The goal of this milestone report is to demonstrate exploratory analysis of the HC Corpora dataset provided for the JHU Data Science Capstone. The final goal is to build a Next Word Prediction App using an N-gram backoff model deployed on Shiny.
library(stringr)
library(ggplot2)
library(dplyr)
library(tidytext)
blogs <- readLines("C:/Users/bizsu/OneDrive/Desktop/en_US/en_US.blogs.txt", warn=FALSE)
news <- readLines("C:/Users/bizsu/OneDrive/Desktop/en_US/en_US.news.txt", warn=FALSE)
twitter <- readLines("C:/Users/bizsu/OneDrive/Desktop/en_US/en_US.twitter.txt", warn=FALSE)
cat("Data loaded successfully!")
## Data loaded successfully!
summary_table <- data.frame(
File = c("Blogs", "News", "Twitter"),
Size_MB = round(c(
file.size("C:/Users/bizsu/OneDrive/Desktop/en_US/en_US.blogs.txt"),
file.size("C:/Users/bizsu/OneDrive/Desktop/en_US/en_US.news.txt"),
file.size("C:/Users/bizsu/OneDrive/Desktop/en_US/en_US.twitter.txt")
) / 1024^2, 2),
Lines = c(length(blogs), length(news), length(twitter)),
Words = c(sum(str_count(blogs, "\\S+")),
sum(str_count(news, "\\S+")),
sum(str_count(twitter, "\\S+")))
)
knitr::kable(summary_table,
col.names = c("File", "Size (MB)", "Line Count", "Word Count"),
caption = "Summary Statistics of HC Corpora Dataset")

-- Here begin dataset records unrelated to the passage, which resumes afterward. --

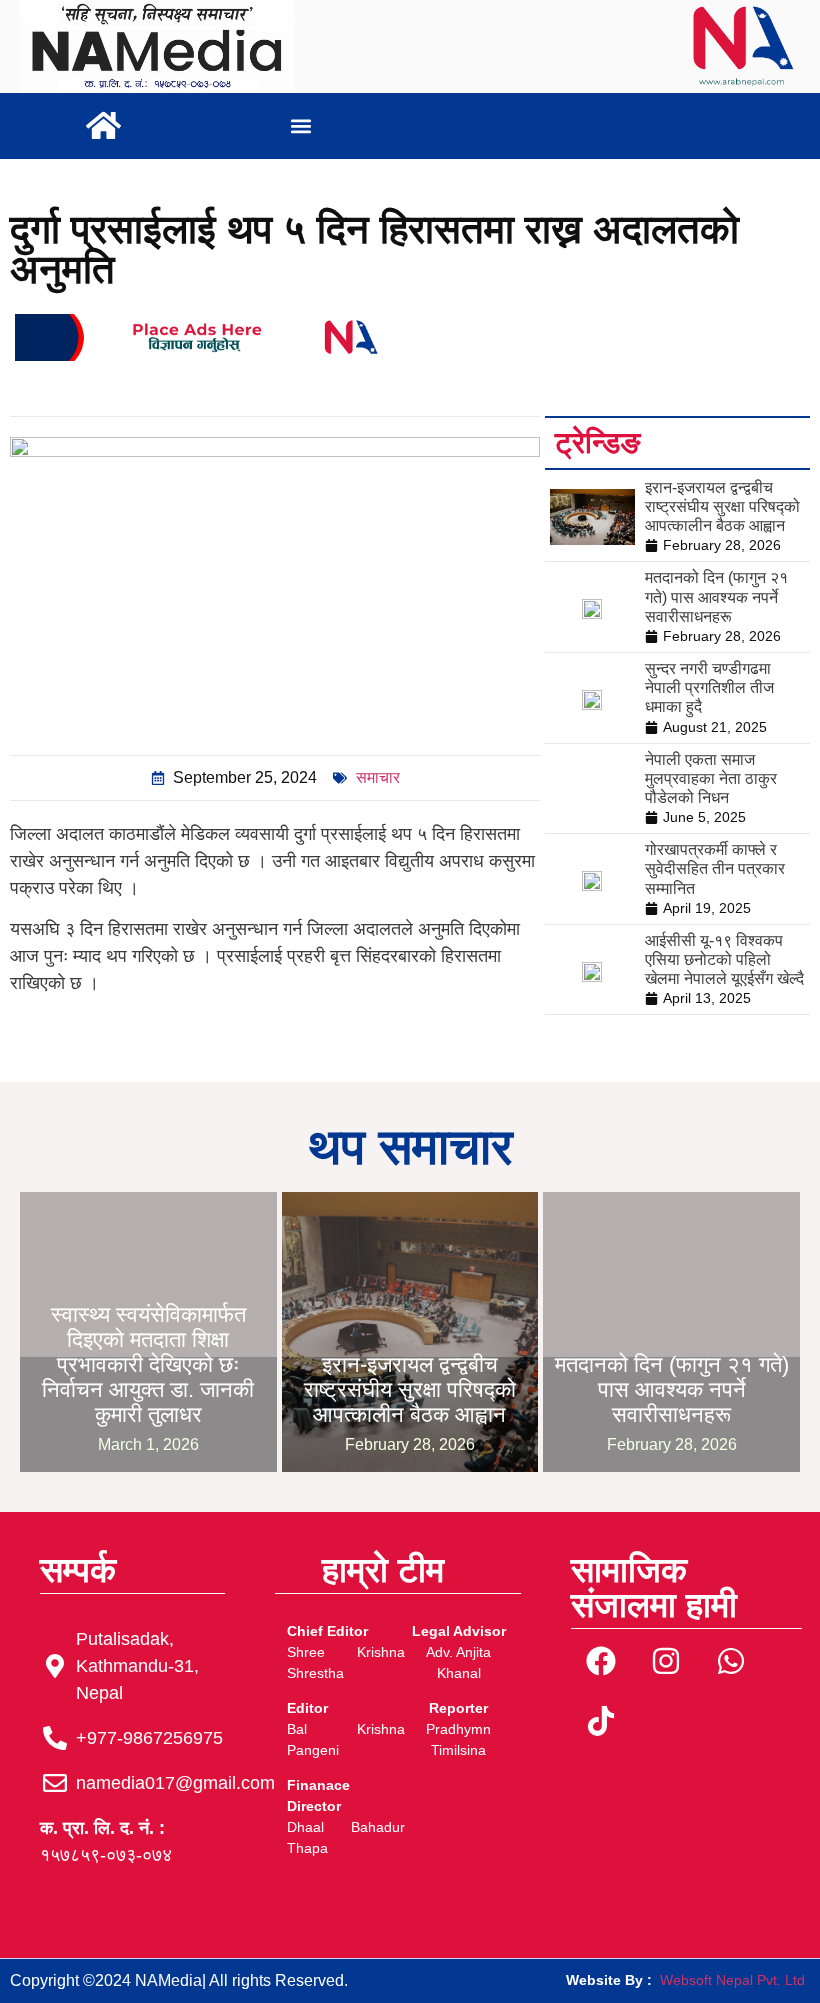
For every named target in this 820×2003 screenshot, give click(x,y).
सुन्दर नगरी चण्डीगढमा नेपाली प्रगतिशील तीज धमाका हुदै (709, 687)
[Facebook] (601, 1661)
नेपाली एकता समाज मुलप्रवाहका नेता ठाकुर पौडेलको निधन (711, 778)
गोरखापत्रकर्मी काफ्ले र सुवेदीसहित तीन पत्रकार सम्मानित (715, 868)
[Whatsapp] (731, 1661)
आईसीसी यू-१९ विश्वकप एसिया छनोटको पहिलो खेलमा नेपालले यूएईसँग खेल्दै (724, 959)
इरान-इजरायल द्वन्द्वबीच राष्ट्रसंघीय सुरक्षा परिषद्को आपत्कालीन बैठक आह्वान (722, 506)
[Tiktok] (601, 1721)
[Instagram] (666, 1661)
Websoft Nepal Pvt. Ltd (732, 1980)
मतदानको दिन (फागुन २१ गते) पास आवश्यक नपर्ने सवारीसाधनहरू (716, 596)
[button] (300, 125)
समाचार (378, 777)
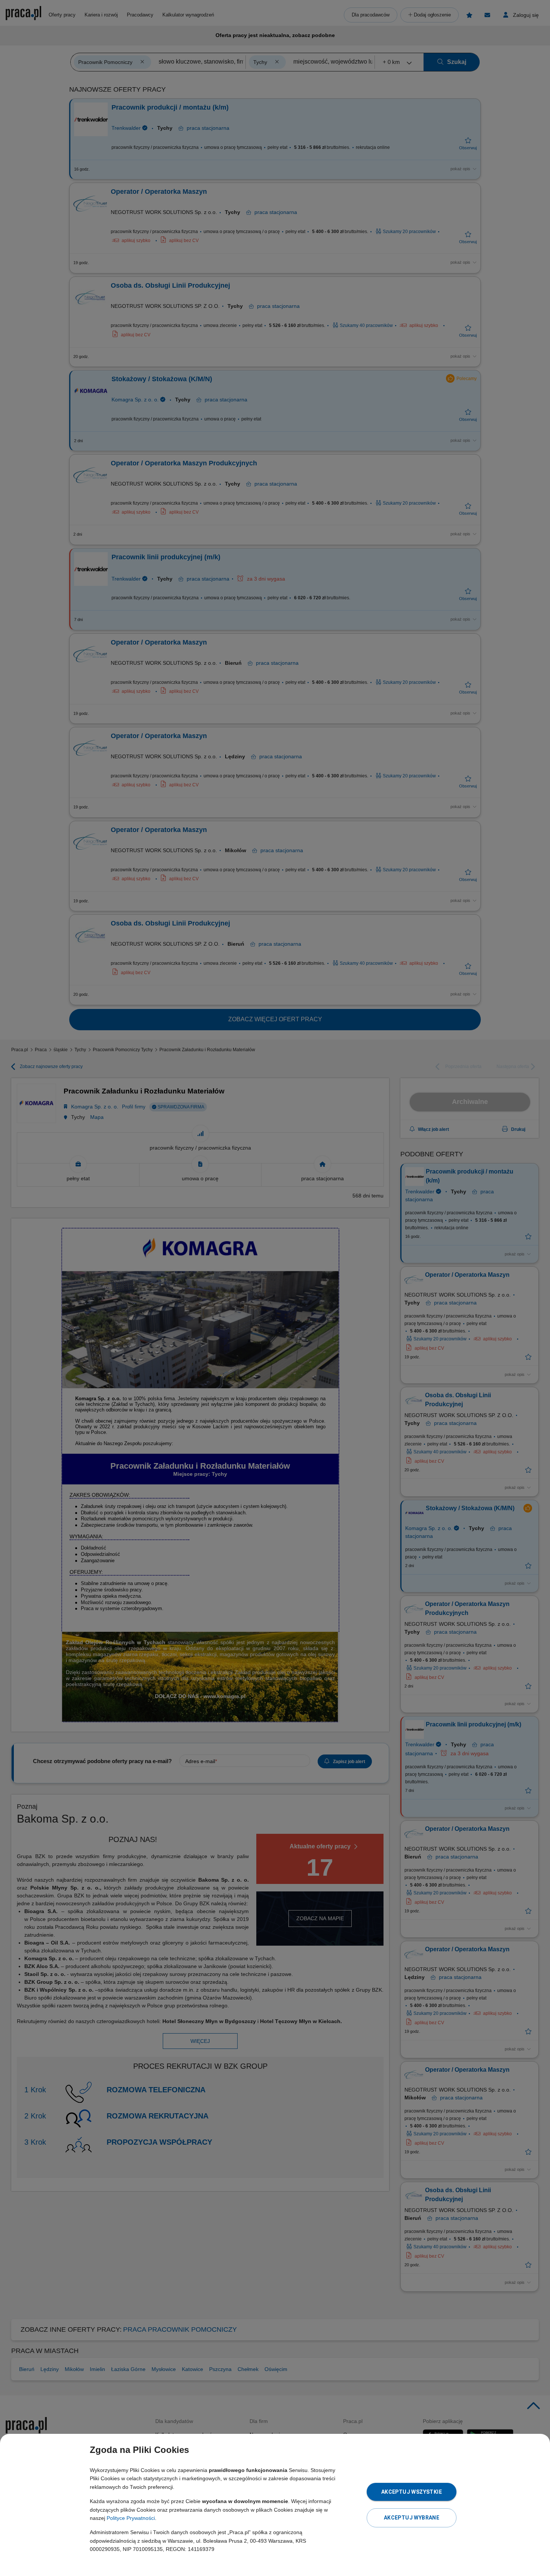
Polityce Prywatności (131, 2518)
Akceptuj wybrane (411, 2518)
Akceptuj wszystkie (411, 2492)
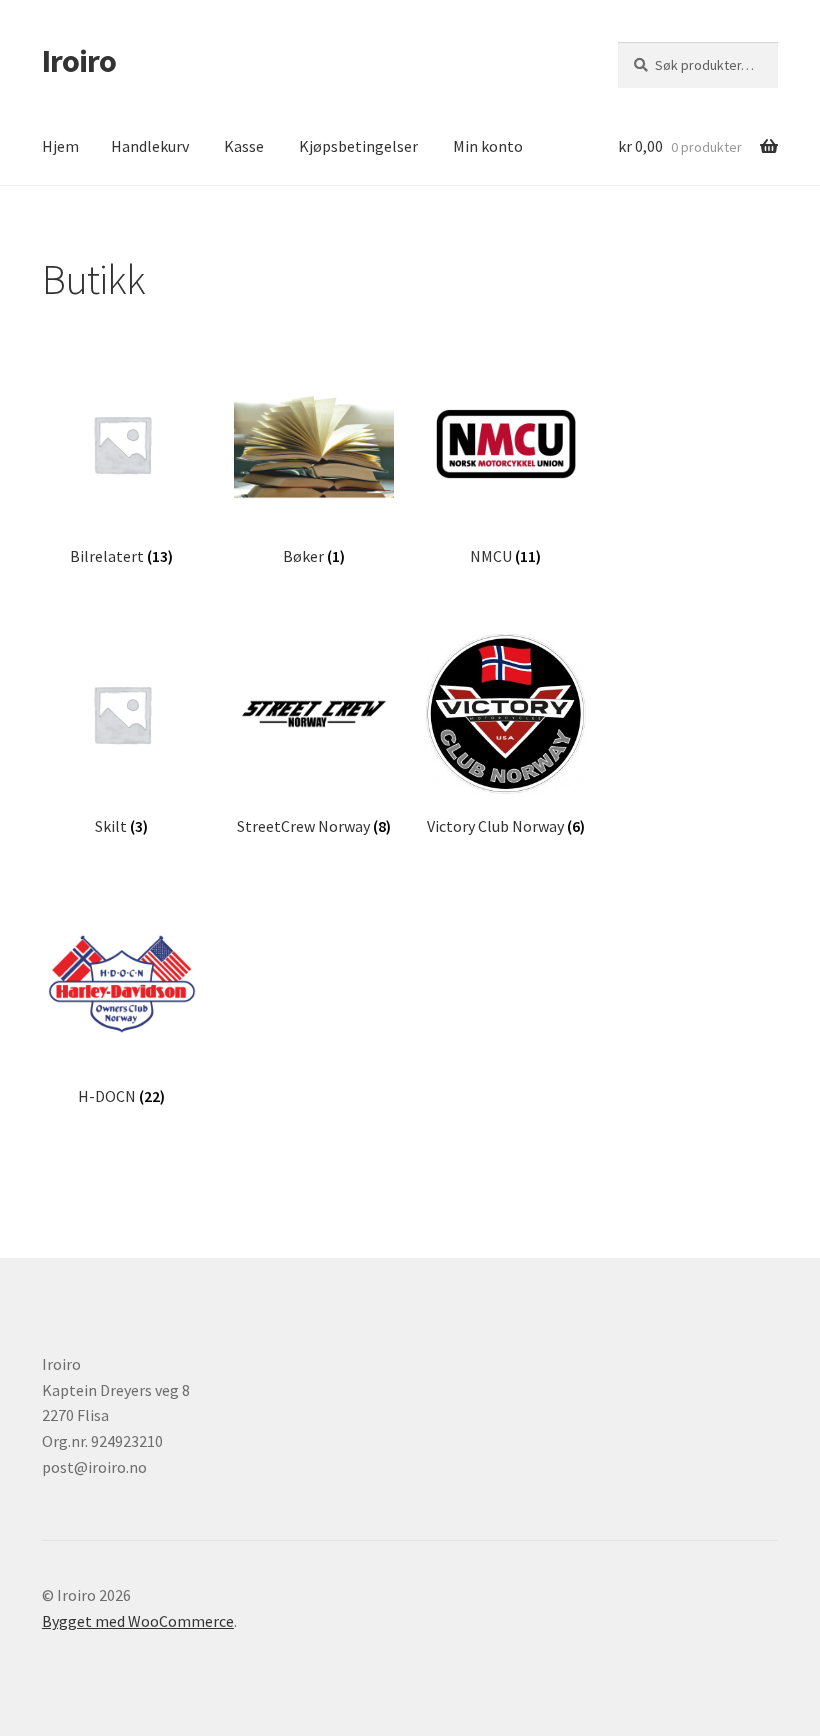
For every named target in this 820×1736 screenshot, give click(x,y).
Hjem (60, 146)
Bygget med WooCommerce (138, 1621)
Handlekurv (150, 146)
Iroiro (79, 61)
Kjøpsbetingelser (358, 146)
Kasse (244, 146)
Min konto (488, 146)
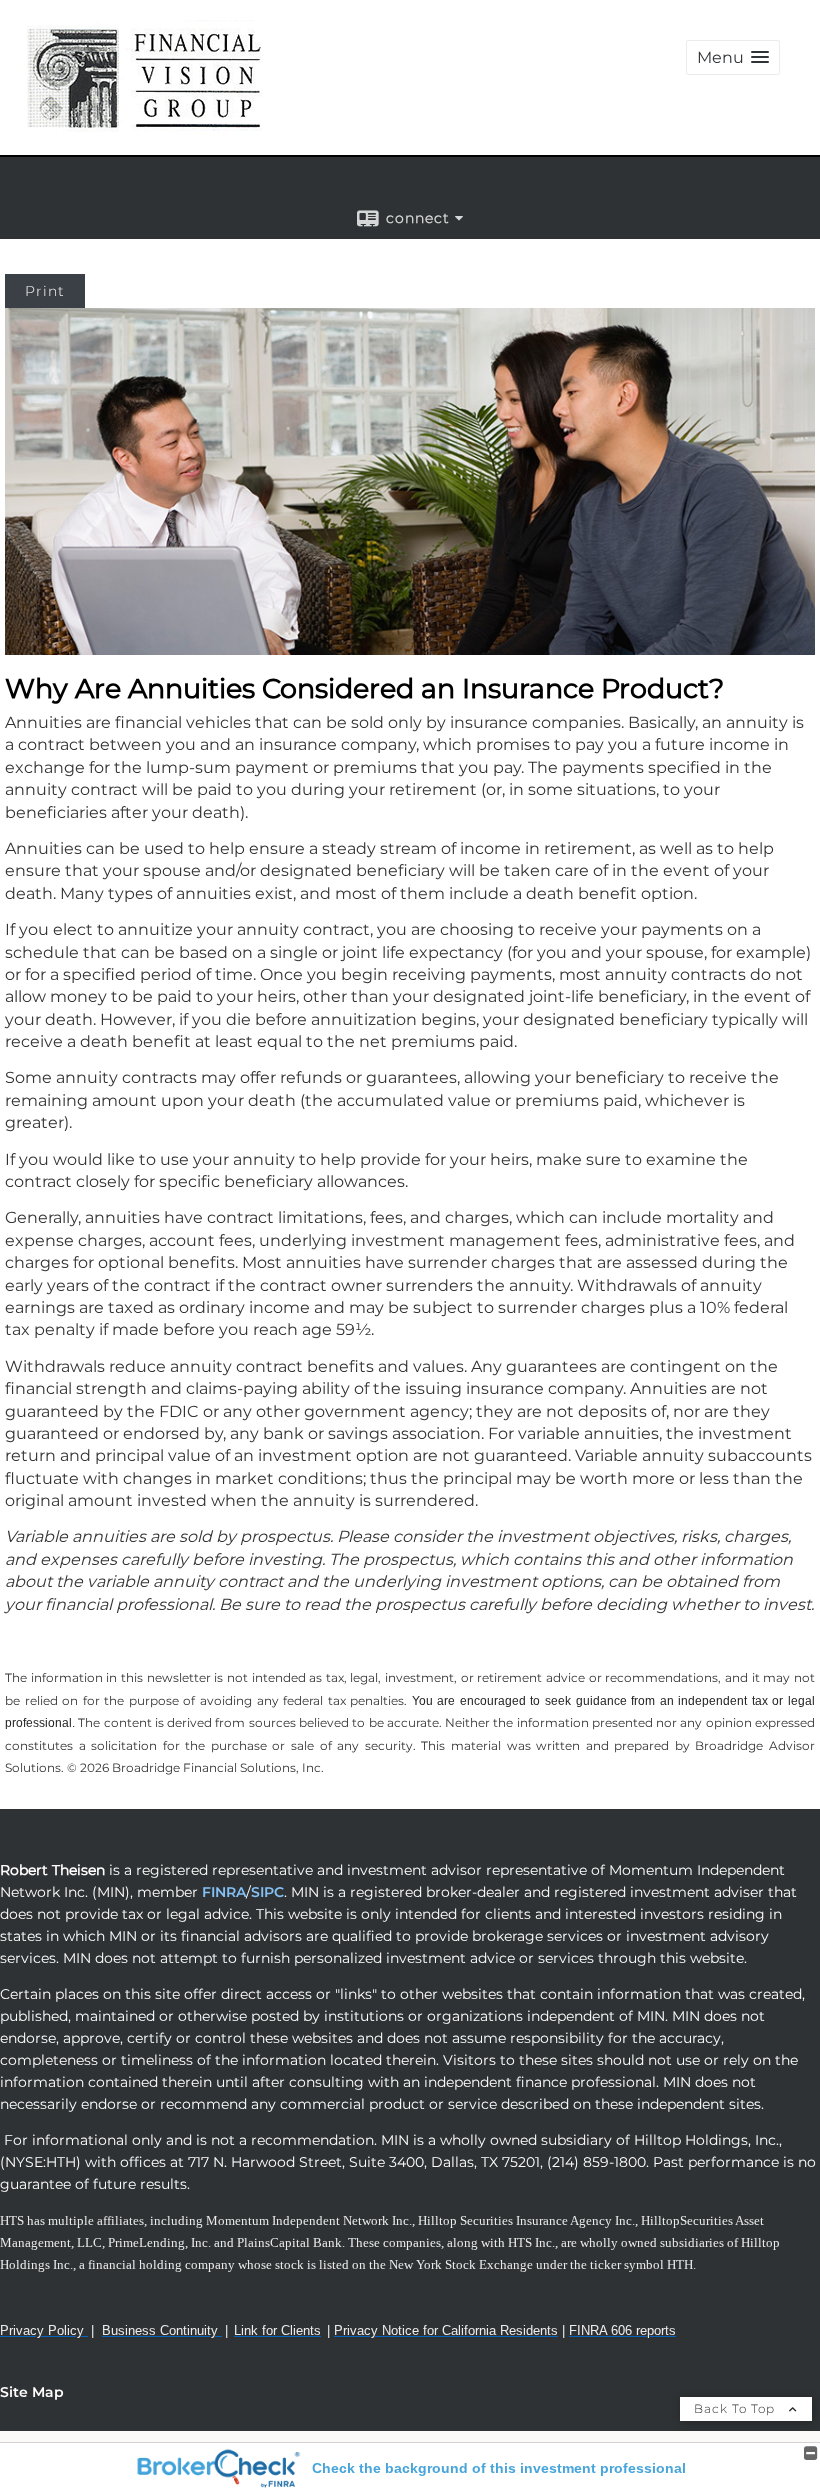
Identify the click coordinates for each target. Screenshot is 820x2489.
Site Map (32, 2392)
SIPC (267, 1892)
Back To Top (736, 2408)
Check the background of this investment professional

| File | Size (MB) | Line Count | Word Count |
|---|---|---|---|
| Blogs | 200.42 | 899288 | 37334131 |
| News | 196.28 | 1010206 | 34371031 |
| 159.36 | 2360148 | 30373543 |
set.seed(42)
sample_blogs <- sample(blogs, 5000)
sample_news <- sample(news, 5000)
sample_twitter <- sample(twitter, 5000)
wpl_df <- data.frame(
Words = c(str_count(sample_blogs, "\\S+"),
str_count(sample_news, "\\S+"),
str_count(sample_twitter, "\\S+")),
Source = rep(c("Blogs", "News", "Twitter"), each = 5000)
)
ggplot(wpl_df, aes(x = Words, fill = Source)) +
geom_histogram(binwidth = 5, alpha = 0.7, position = "dodge") +
xlim(0, 150) +
labs(title = "Words Per Line Distribution",
x = "Number of Words", y = "Frequency") +
theme_minimal()
## Warning: Removed 145 rows containing non-finite outside the scale range
## (`stat_bin()`).
## Warning: Removed 4 rows containing missing values or values outside the scale range
## (`geom_bar()`).
sample_corpus <- data.frame(
text = c(sample_blogs, sample_news, sample_twitter),
source = rep(c("Blogs", "News", "Twitter"), each = 5000)
)
word_counts <- sample_corpus %>%
unnest_tokens(word, text) %>%
anti_join(stop_words) %>%
count(word, sort = TRUE) %>%
head(20)
## Joining with `by = join_by(word)`
ggplot(word_counts, aes(x = reorder(word, n), y = n)) +
geom_col(fill = "#2c7bb6") +
coord_flip() +
labs(title = "Top 20 Most Frequent Words",
x = "Word", y = "Frequency") +
theme_minimal()
The HC Corpora dataset is rich and diverse covering Blogs, News and Twitter. Exploratory analysis shows clear differences in writing style across sources. The N-gram backoff model is a practical and efficient approach for next word prediction without requiring deep learning. The final Shiny app will provide a clean and fast prediction interface for any English phrase.